The group, which is a couple of hundred strong, walked onto the grounds as the Navy band were playing this morning.
A 21 gun salute has just taken place as thousands of people gather around the historical grounds to eat their lunch and soak up the collegial atmosphere.
The Airforce's Red Checkers have also wowed Waitangi Day crowds in the Bay of Islands.
The aerial lunch time display of five E-model CT4 air trainers included vertical manoeuvres flipped planes ground wards after they'd lost power, making some on the ground queasy.
"It better not crash!" one mother said.
Another, looking skywards said jokingly "I didn't think they had this sort of carry-on this day [the government] sold everything," she said.
Earlier, the foreshore at Waitangi turned muddy in the bright sun as waka paddlers delighted thousands with haka.
Eight waka including the country's largest - Ngatokimatawhaorua - delivered young and old Maori to the beach where thousands had gathered to watch the annual spectacle.
A couple of hundred went through a series of haka before finishing with Ka Mate.
They paddled away from the beach, waka by waka to the sound of the conch, the individual calls to keep the vessels in time mingling with each other on the water and back to clapping crowds onshore.
Waitangi Day kicked off at dawn with a light-hearted church service led by the country's politicians and iwi leaders.
Check out all the photos from the day here.
But a little known Pawarenga man, who was called on to run the service two minutes before it began by Ngapuhi's Sonny Tau, was a little bit of a scene stealer.
Hohepa Rudolph asked the Prime Minister John Key, Labour Leader David Shearer, Mana's Hone Harawira and Metiria Turei to offer prayers.
The service is usually in sharp contrast to the activities on the lower marae at Waitangi as people contemplate the day, but it can draw lone protestors.
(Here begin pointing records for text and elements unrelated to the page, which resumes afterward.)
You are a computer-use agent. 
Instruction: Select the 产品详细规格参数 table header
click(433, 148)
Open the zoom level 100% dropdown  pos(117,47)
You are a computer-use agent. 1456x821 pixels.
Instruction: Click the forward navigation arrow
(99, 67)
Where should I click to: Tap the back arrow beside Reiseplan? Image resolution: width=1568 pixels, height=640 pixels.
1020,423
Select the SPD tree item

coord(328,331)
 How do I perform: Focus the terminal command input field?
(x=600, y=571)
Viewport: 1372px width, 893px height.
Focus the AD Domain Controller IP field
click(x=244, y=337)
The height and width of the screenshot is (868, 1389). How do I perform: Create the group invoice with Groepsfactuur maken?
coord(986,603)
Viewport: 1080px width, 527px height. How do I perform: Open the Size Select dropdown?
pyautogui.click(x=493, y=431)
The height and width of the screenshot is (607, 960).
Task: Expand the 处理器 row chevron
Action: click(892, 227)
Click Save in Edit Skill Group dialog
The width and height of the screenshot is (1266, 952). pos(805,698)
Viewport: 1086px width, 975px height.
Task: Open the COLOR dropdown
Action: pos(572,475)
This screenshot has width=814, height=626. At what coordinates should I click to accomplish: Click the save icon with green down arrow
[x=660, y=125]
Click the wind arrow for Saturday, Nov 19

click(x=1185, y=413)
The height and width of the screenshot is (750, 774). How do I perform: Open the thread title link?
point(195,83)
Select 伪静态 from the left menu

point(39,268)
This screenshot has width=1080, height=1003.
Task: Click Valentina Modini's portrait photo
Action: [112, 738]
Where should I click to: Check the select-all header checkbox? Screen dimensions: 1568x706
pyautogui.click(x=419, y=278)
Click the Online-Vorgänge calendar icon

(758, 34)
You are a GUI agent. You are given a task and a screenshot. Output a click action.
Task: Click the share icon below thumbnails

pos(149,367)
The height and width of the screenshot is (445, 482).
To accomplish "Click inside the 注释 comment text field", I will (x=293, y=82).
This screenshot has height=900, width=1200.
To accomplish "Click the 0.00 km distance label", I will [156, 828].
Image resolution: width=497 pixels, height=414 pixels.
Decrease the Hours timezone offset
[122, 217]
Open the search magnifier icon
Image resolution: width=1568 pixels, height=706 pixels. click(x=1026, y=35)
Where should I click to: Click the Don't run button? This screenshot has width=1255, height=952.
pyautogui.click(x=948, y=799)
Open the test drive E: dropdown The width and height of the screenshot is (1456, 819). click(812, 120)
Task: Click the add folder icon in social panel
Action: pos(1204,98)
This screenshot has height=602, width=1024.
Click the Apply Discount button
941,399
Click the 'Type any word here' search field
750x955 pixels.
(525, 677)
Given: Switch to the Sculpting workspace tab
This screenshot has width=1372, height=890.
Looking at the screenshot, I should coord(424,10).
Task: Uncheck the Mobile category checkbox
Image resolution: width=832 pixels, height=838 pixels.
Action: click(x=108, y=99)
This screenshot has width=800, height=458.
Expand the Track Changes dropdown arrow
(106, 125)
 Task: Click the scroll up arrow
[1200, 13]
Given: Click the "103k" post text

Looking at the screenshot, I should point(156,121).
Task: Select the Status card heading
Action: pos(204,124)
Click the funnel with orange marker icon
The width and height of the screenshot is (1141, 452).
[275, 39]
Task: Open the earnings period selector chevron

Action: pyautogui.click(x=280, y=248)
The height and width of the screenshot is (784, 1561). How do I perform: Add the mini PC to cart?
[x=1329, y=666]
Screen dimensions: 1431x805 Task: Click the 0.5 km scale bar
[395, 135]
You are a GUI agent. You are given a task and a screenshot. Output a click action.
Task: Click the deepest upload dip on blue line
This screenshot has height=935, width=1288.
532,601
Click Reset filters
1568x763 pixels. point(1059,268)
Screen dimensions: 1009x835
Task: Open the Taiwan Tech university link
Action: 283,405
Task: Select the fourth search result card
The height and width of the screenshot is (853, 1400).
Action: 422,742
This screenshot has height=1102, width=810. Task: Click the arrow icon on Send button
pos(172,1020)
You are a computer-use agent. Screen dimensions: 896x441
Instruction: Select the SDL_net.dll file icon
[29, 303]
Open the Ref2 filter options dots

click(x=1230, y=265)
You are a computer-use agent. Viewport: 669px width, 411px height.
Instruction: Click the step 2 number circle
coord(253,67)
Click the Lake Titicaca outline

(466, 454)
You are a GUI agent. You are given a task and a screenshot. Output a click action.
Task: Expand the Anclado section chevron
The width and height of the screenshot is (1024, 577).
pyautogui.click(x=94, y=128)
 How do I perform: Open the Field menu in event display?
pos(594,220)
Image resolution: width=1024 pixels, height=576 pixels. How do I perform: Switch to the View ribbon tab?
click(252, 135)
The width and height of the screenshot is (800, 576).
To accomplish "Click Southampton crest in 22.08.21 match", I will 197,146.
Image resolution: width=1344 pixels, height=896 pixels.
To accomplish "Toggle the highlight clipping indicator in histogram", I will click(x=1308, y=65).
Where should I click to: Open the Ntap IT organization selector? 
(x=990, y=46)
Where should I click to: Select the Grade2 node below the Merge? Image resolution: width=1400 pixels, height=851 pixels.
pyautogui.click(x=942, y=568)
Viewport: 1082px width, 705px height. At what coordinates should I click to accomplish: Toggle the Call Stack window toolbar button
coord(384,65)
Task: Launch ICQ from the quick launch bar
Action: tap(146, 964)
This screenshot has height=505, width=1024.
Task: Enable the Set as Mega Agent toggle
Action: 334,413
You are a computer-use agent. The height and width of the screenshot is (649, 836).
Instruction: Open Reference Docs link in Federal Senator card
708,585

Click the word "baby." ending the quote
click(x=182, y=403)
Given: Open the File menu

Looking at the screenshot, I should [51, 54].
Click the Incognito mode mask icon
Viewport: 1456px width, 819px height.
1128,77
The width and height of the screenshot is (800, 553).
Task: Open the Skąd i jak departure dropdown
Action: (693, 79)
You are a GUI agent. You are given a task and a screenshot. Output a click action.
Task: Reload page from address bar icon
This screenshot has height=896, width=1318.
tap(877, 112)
Memorably one year a man talked about his vision of Wellington being destroyed.
This year Mr Rudolph, a Catholic, mercilessly ran down his Far North home town.
"God took six days to create the earth," he said.
"He rested on the seventh and then woke up on the eighth and said 'S**t I forgot Pawarenga'," he finished, sending the crowd - which was smaller than usual - into giggles.
Warming to his task he told the Maori and Pakeha gathered that as a young Catholic boy he often asked his grandparents why his family were always kneeling and praying.
"Because when we opened our eyes all our land was gone," he said.
It was a cheeky joke and performance that captures the kind of humour that Tai Tokerau Maori are known for.
The Prime Minister opened the prayers in more formal fashion saying those who signed the Treaty more than 170 years ago had done so with courage. New Zealand today was a place of peace and prosperity, he said.
He took a moment to remember Sir Paul Holmes grieving family, as well as troops in Afghanistan.
Titewhai Harawira, who was one player in granny-gate yesterday, walked in late to the service just as Ms Turei was giving her prayer - and mentioning the many strong women in leadership the country was lucky to have had.
Rachel and Blake Cameron from Haruru Falls brought their two young children to the service. It's the second time the pair have attended.
They said they loved listening to the Te Reo portions of the service and their four-year-old daughter, Indie, was looking forward to the kapa haka later in the day.
"People have said to us 'oh I'm not going to Waitangi because of all the protesting,' but I tell them it's not really like that. There's bands, food, it's a real fun day," Mr Cameron said.